> [EXERCISE BRIEF] Count the lines of the material below that contain the string "Instruction", with matching sensitive to case, and state only that number.
-- begin --
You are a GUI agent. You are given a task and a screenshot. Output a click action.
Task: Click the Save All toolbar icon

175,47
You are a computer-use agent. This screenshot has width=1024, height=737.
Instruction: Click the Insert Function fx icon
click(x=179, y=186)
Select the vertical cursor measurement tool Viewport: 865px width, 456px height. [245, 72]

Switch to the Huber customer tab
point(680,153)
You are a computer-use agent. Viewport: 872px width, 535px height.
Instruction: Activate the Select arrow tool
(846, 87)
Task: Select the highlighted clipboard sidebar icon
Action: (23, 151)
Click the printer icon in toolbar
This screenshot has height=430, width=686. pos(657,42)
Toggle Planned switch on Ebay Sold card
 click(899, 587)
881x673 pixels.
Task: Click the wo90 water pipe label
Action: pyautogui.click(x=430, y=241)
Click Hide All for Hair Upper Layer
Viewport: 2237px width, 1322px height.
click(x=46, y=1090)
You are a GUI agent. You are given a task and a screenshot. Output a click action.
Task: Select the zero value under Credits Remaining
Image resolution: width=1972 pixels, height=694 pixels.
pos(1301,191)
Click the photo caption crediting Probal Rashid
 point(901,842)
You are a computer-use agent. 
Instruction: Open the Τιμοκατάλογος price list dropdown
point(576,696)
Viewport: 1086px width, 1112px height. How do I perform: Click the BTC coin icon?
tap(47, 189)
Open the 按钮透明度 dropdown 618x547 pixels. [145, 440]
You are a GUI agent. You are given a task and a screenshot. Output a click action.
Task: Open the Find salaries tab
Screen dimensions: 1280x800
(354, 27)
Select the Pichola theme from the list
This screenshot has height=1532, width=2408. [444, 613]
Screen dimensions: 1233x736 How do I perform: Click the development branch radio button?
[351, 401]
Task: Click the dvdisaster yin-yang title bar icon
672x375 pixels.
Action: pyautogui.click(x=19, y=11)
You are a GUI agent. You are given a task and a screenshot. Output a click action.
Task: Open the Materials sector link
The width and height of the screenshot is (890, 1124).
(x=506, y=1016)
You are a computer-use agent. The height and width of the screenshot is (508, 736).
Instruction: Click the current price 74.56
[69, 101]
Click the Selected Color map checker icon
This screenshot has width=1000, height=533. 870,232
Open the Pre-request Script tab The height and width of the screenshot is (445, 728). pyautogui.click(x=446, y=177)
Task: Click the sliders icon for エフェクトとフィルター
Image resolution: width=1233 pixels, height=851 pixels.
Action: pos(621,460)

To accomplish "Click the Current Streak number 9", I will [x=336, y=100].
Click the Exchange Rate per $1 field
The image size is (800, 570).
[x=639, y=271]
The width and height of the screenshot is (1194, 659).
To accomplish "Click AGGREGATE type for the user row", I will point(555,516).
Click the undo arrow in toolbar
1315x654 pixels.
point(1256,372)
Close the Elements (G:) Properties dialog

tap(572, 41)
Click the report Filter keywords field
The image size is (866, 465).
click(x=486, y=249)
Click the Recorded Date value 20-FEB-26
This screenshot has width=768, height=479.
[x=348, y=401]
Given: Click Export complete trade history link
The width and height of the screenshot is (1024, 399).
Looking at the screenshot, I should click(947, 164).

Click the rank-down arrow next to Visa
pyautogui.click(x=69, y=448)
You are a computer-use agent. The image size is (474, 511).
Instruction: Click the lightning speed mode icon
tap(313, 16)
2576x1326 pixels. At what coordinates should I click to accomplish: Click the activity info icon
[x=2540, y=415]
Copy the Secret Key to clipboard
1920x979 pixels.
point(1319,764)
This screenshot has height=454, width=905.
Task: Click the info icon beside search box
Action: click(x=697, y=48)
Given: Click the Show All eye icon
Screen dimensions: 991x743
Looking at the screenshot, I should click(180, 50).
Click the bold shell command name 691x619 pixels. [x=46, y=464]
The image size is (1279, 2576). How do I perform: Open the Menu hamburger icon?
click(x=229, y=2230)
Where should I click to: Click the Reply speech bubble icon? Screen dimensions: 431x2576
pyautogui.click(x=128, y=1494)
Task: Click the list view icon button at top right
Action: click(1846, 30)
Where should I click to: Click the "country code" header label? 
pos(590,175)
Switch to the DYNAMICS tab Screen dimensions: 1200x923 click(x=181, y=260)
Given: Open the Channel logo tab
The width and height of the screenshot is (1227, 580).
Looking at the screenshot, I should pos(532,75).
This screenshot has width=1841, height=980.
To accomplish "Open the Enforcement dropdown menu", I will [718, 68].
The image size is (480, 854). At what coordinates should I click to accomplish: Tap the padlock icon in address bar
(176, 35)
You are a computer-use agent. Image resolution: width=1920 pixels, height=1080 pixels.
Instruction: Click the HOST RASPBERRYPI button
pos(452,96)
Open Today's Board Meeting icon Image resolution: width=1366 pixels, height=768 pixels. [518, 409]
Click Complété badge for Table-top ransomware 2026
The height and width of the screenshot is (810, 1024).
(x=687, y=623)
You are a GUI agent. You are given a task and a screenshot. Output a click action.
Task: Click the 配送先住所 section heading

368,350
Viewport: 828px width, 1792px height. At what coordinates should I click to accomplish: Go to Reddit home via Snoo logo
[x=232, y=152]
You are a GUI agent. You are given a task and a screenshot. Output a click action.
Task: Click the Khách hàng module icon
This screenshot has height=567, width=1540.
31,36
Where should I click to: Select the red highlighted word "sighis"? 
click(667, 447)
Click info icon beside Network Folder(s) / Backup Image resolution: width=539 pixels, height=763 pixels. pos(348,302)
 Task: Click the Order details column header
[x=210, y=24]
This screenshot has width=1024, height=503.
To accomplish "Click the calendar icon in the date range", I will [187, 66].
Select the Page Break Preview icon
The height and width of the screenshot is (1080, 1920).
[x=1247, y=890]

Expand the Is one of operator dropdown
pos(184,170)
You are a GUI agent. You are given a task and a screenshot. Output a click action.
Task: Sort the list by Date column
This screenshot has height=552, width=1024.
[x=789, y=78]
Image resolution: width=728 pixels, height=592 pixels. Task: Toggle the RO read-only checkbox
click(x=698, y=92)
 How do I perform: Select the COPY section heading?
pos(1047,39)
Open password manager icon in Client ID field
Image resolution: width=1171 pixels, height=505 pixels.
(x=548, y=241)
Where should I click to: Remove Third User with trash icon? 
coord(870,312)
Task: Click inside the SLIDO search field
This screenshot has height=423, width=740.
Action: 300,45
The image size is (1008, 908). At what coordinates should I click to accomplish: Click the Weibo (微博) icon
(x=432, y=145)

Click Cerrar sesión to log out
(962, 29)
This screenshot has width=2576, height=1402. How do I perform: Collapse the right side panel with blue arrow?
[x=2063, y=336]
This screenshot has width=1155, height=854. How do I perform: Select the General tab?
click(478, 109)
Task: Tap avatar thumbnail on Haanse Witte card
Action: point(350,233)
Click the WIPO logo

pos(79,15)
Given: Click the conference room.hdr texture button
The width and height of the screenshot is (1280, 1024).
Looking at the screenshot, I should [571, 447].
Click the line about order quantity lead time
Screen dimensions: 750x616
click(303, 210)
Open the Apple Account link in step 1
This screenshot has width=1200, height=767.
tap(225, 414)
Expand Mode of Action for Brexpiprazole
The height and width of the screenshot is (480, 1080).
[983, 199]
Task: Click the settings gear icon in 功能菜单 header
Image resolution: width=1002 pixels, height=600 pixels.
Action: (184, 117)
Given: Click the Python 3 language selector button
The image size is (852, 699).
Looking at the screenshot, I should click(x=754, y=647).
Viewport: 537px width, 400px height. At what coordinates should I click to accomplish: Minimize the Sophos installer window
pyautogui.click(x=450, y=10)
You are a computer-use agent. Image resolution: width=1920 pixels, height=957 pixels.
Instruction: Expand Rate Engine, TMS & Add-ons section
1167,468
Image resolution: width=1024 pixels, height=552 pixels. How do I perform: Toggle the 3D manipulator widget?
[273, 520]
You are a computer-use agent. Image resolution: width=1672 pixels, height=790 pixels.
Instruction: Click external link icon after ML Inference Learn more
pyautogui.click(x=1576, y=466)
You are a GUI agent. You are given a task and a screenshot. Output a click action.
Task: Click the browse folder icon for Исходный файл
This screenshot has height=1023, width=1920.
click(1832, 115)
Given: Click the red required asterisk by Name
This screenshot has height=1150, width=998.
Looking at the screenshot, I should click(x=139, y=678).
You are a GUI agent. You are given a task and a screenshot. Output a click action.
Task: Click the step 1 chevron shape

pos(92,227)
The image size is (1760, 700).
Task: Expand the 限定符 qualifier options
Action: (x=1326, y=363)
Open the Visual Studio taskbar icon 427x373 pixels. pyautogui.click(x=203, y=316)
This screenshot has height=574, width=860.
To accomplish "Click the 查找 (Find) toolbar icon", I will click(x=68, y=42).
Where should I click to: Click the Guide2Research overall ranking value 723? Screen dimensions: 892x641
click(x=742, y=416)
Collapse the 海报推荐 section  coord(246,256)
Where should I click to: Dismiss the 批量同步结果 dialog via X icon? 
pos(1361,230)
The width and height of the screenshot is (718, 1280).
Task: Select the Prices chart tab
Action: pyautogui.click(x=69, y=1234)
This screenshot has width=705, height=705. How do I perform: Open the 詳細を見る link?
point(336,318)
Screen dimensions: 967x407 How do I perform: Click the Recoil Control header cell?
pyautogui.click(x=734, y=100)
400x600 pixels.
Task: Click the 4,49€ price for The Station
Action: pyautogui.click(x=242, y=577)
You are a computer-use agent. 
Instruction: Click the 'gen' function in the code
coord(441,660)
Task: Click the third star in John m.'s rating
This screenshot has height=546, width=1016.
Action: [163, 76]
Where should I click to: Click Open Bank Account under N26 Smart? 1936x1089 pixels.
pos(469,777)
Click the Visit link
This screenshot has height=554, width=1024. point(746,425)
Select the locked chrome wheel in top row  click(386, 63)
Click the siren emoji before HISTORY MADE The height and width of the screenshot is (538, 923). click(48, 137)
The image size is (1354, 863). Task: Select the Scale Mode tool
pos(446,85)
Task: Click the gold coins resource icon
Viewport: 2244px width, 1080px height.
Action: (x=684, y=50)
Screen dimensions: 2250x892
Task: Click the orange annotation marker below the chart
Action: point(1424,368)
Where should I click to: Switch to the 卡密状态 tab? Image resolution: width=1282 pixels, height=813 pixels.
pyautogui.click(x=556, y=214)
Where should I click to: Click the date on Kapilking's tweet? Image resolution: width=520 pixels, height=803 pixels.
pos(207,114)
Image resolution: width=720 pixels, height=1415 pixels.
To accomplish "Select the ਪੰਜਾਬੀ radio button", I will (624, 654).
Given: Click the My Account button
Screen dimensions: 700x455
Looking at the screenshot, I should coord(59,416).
-- end --
> [RESPONSE TO THIS EXERCISE] 9